Creating a local variable scope.

Carl Banks pavlovevidence at gmail.com
Fri Sep 11 17:32:03 EDT 2009


On Sep 11, 10:36 am, Johan Grönqvist <johan.gronqv... at gmail.com>
wrote:
> In the other languages I have used I can either use braces (C and
> descendants) or use let-bindings (SML, Haskell etc.) to form local scopes.

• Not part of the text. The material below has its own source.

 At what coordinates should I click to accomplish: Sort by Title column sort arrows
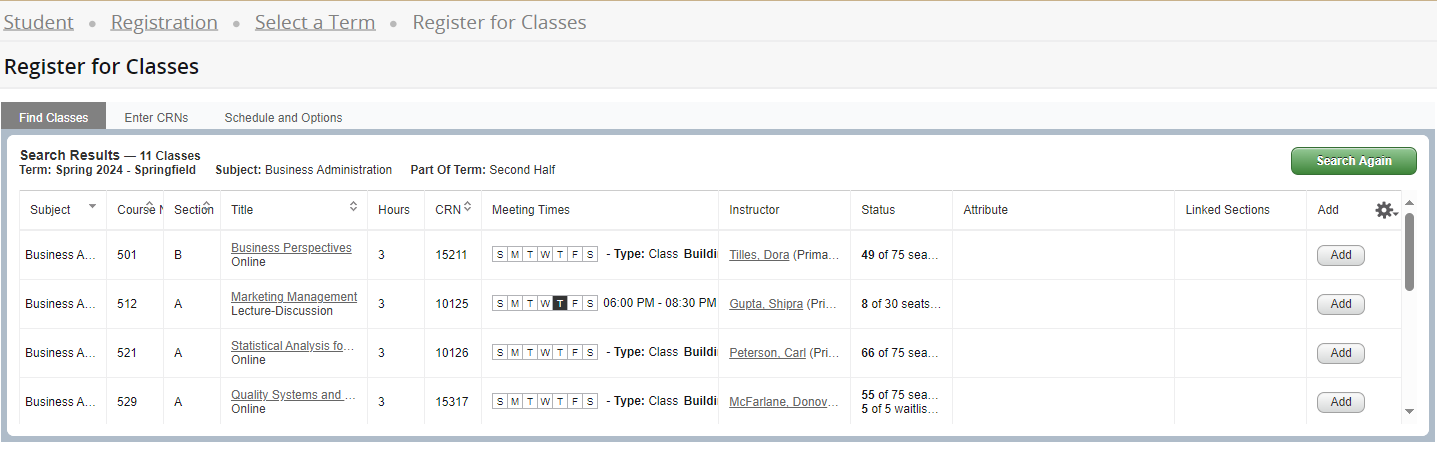click(353, 206)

I wouldn't mind a let statement but I don't think the language really
suffers for the lack of it.  I expect that "leaky scopes" are a really
minor source of bugs in practice**, especially with well-organized
code that results in small functions.  The main loss is the
organization opportunity.

Having said that, I'll tell you a pretty spiffy way to do it, even
though it can't be regarded as anything other than a cute hack.  I
don't recommend using it in practice.


First define a decorator:

def let(f): return f()


Then, apply this decorator to a nameless function to get a convenient
nested scope:

@let
def _():
    a = 1
    b = 2
    print a,b


But there's more: you can define let bindings in the function
arguments:

@let
def _(a = 1, b = 2):
    print a,b


And, as with LISP, the "let" "statement" can return a result which you
can bind to a local variable:

@let
def result(a = 1, b = 2):
    return a + b

print result


Don't do this in real code, though.  Just live with the limitation, or
define a nested function and call it explicitly without cute decorator
hacks.


Carl Banks


(**) There is one notable common bug that leaky scopes do cause, when
creating closures in a loop.  However, that is an advanced usage.